▸ **WHAT YOU ARE ASKED TO DO**
Write out everything from the start of the entries down to the line containing "Looking at the", leaving the pictures out of your answer.

——

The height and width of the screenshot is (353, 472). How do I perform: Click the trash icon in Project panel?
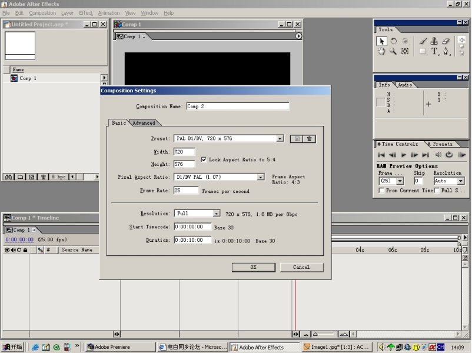click(44, 177)
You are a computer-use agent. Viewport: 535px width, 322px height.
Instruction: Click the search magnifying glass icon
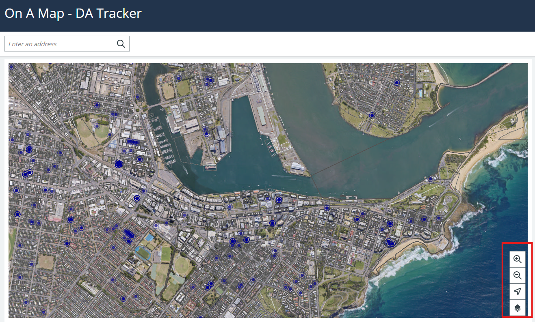click(121, 44)
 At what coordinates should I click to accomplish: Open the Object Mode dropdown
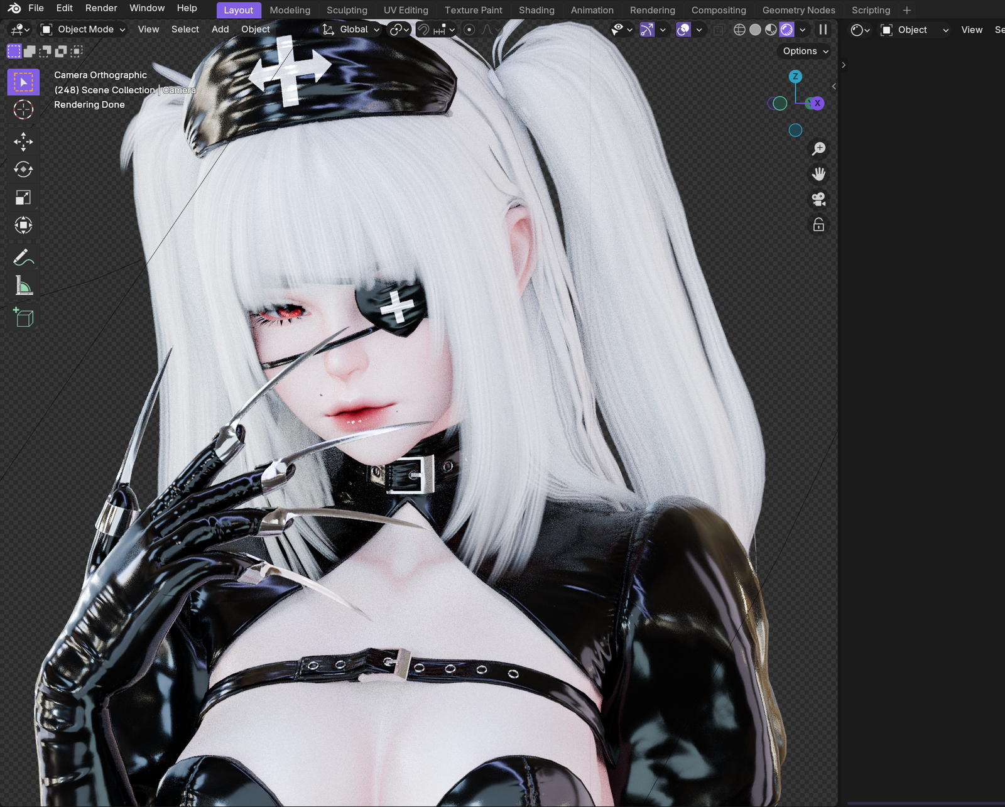83,30
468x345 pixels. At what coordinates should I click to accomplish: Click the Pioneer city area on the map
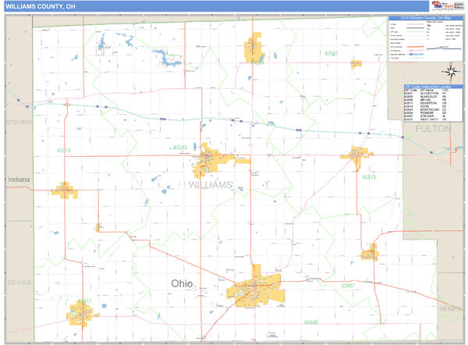[x=254, y=49]
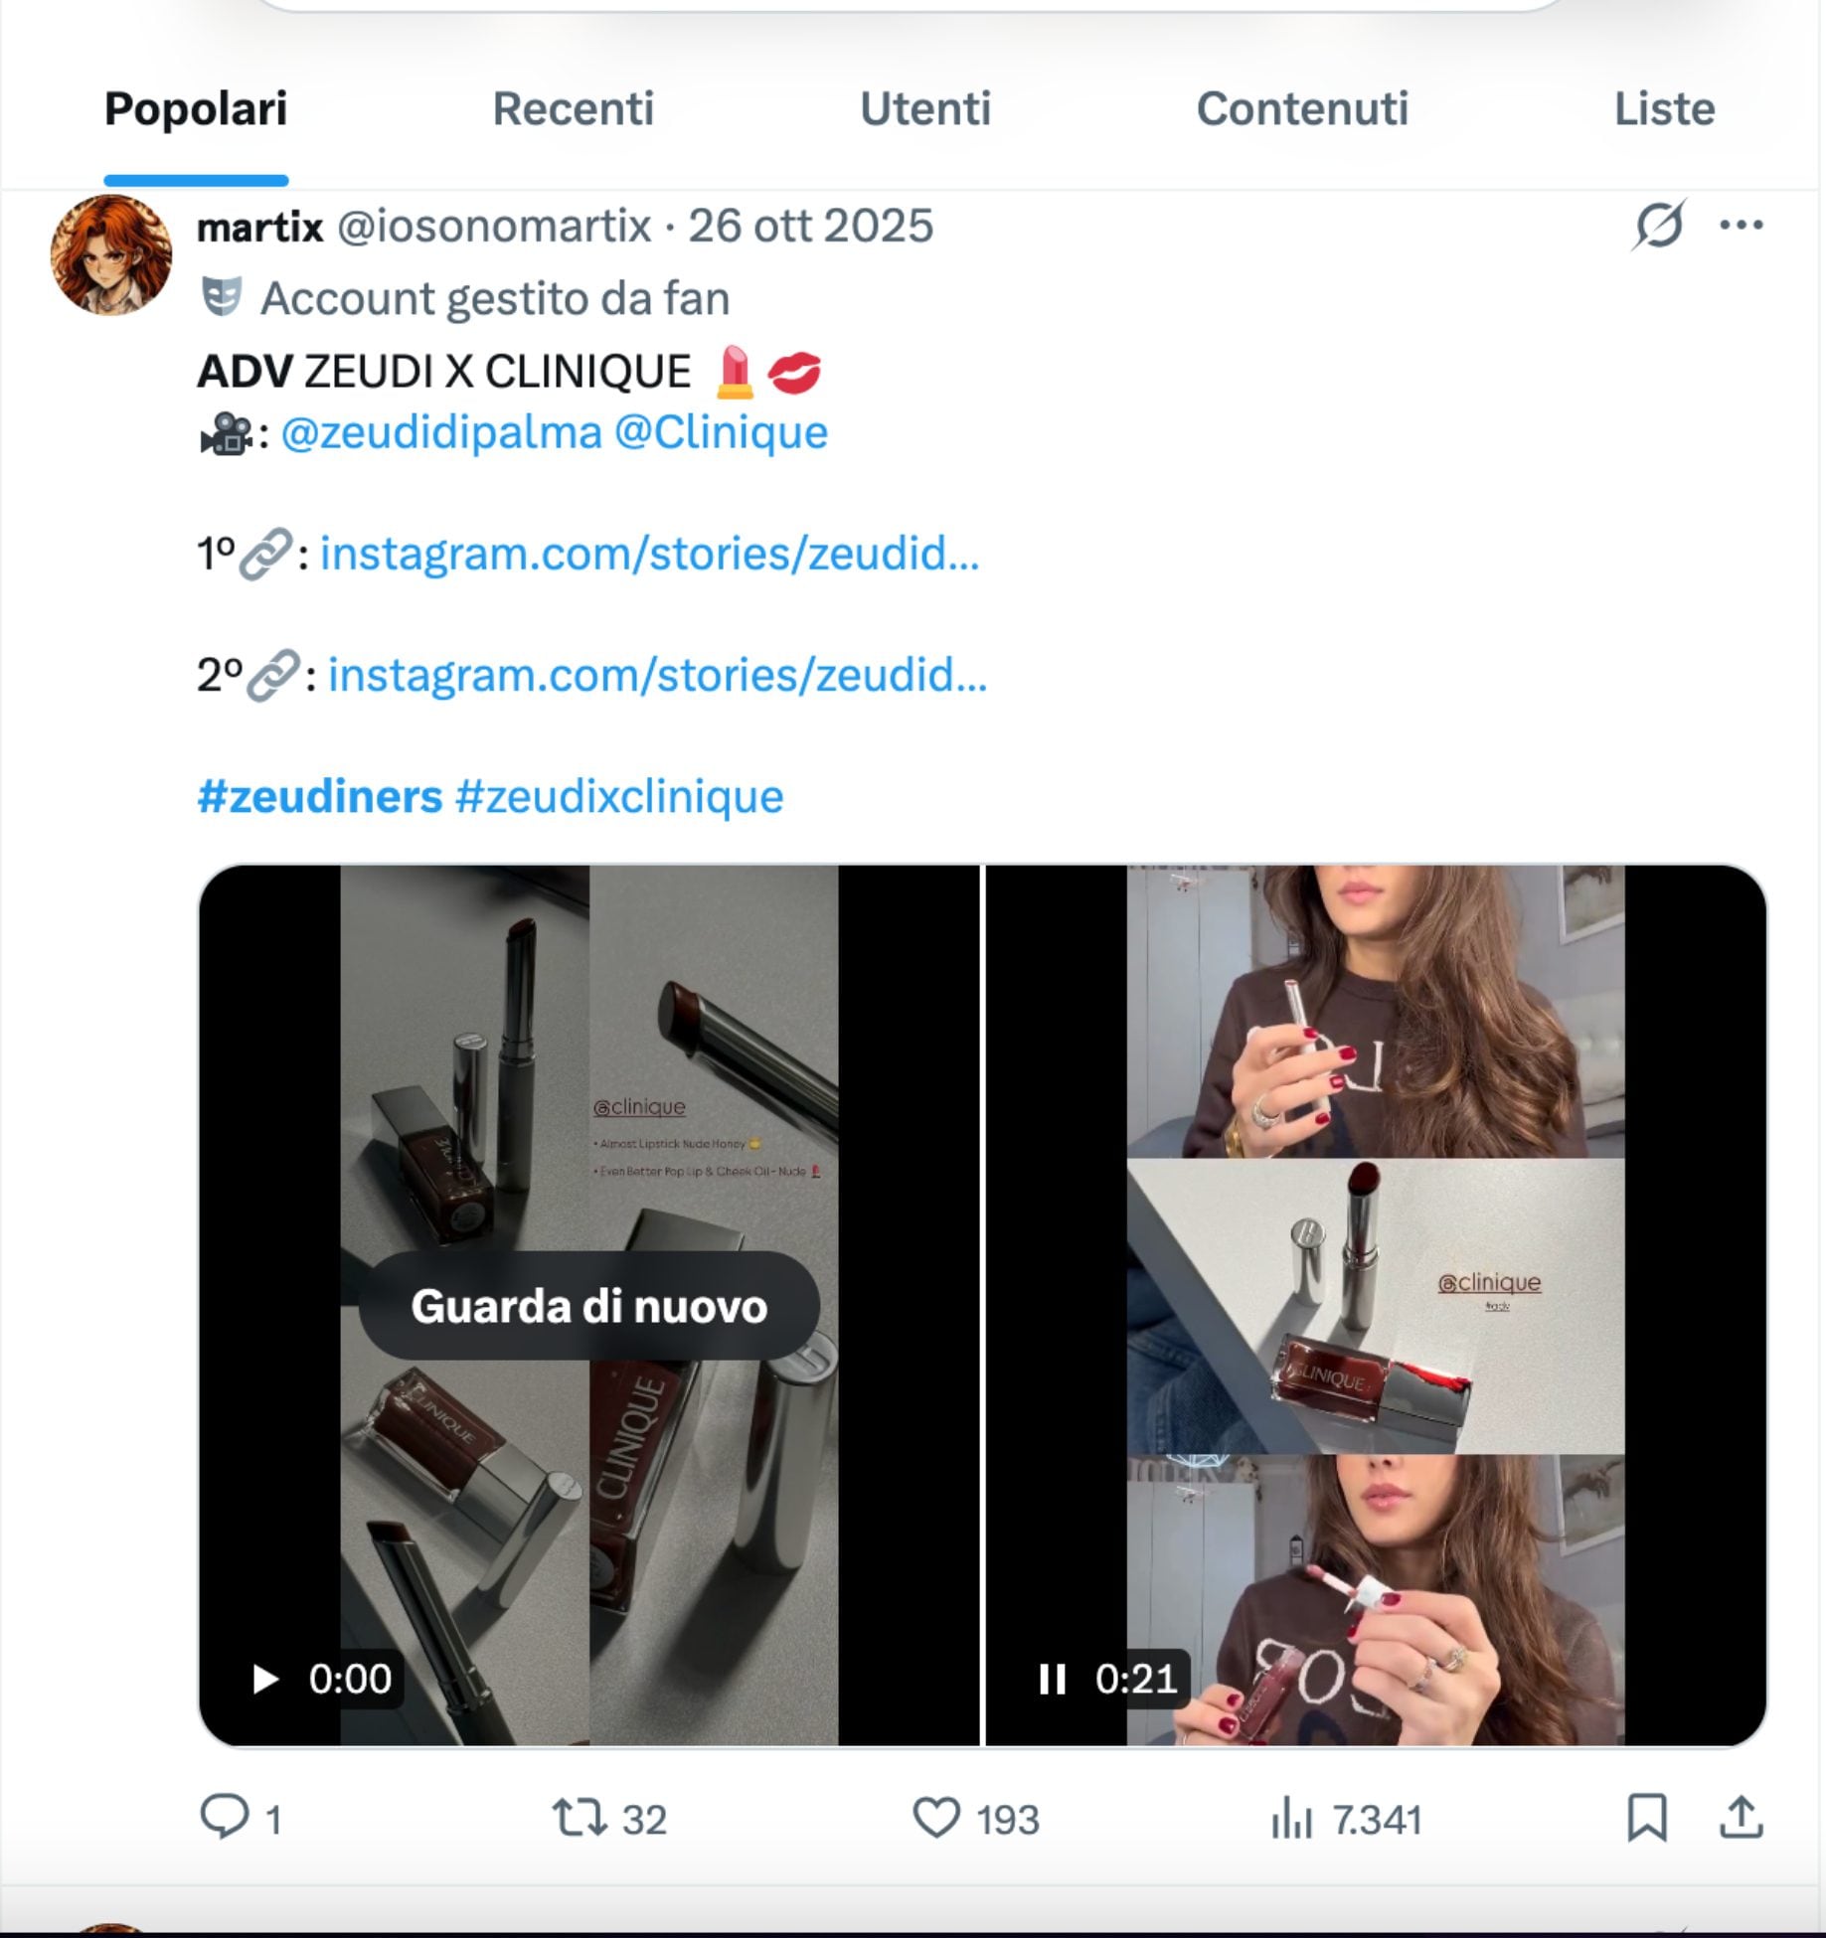Bookmark the martix post
1826x1938 pixels.
(x=1646, y=1818)
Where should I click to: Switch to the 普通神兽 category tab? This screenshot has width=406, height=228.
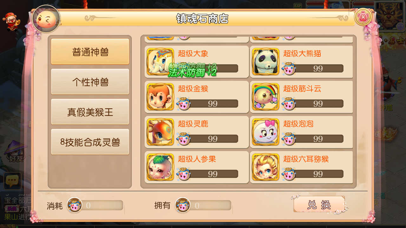point(90,52)
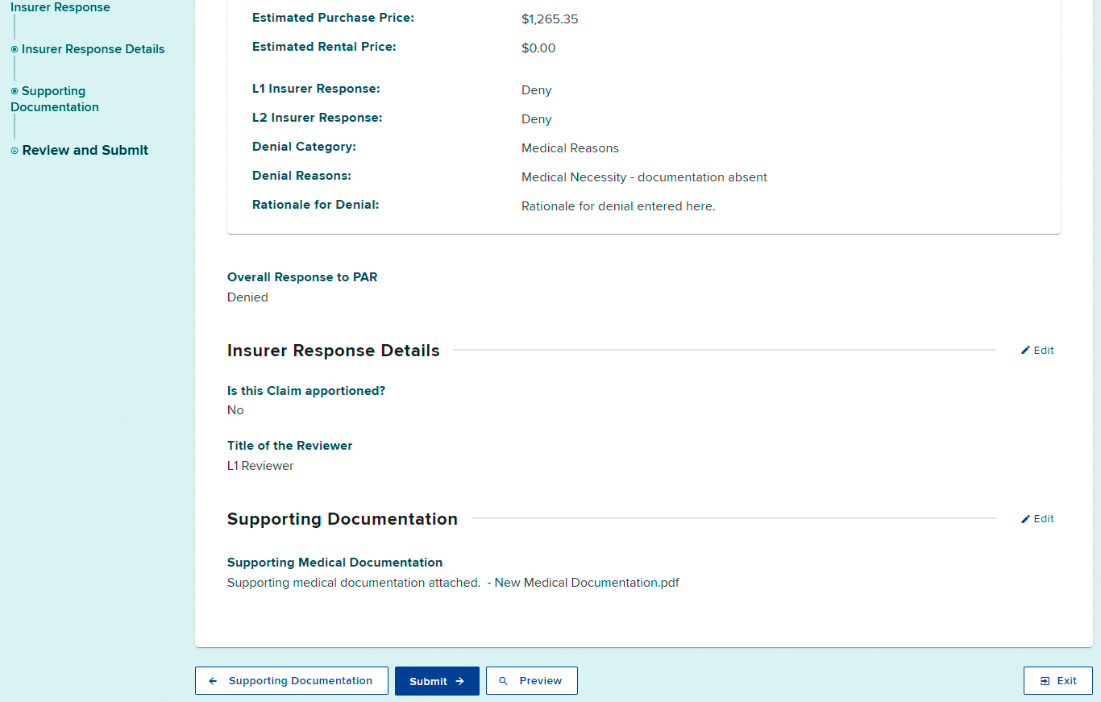Exit the review form
This screenshot has width=1101, height=702.
1057,681
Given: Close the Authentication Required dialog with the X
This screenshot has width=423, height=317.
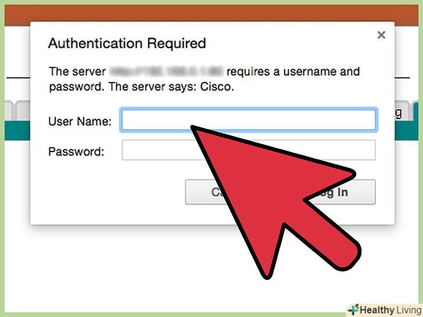Looking at the screenshot, I should tap(381, 35).
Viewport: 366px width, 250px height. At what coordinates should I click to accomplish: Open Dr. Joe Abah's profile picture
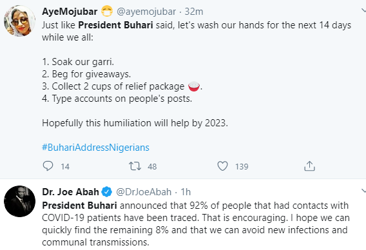point(19,201)
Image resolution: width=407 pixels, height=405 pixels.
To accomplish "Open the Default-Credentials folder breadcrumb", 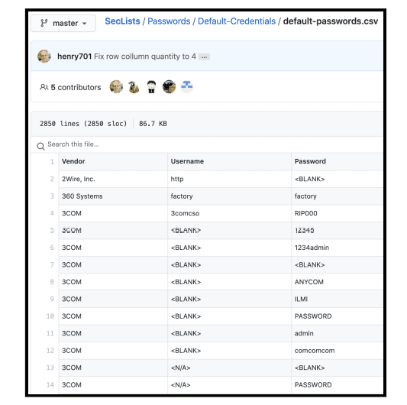I will pos(237,21).
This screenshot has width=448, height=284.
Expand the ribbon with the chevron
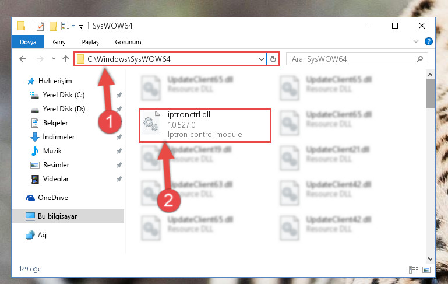point(416,42)
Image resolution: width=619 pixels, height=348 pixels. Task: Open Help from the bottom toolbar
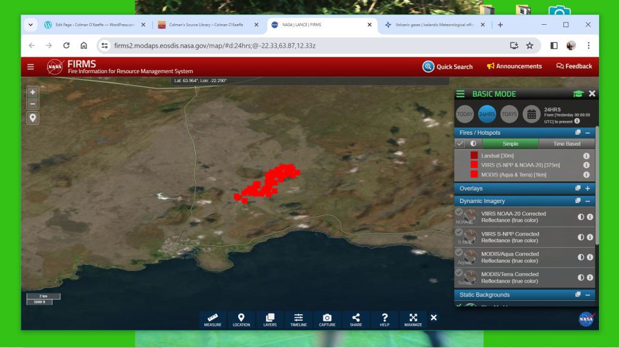pyautogui.click(x=384, y=319)
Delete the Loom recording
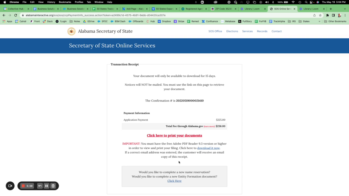The image size is (349, 196). 53,186
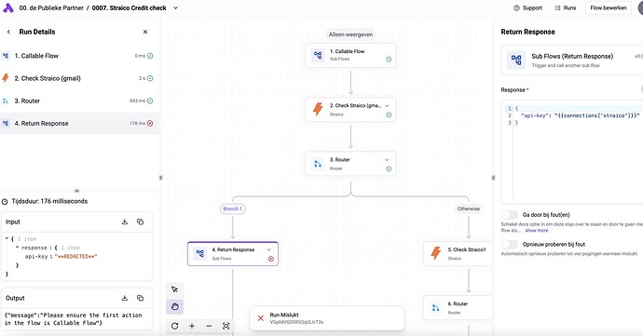Zoom out with the minus icon

click(209, 326)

——

▸ **WORKED ANSWER**
The height and width of the screenshot is (353, 472). How do I perform: Click the trash icon in Project panel?
click(44, 177)
You are a computer-use agent. Viewport: 535px width, 322px height.
Instruction: Click the search magnifying glass icon
click(121, 44)
 At what coordinates should I click to accomplish: Open the Object Mode dropdown
83,30
468x345 pixels. At what coordinates should I click to accomplish: Click the Pioneer city area on the map
[x=254, y=49]
Bookmark the martix post
1826x1938 pixels.
(x=1646, y=1818)
Where should I click to: Switch to the 普通神兽 category tab? This screenshot has width=406, height=228.
point(90,52)
Exit the review form
This screenshot has width=1101, height=702.
1057,681
Given: Close the Authentication Required dialog with the X
This screenshot has width=423, height=317.
Looking at the screenshot, I should tap(381, 35).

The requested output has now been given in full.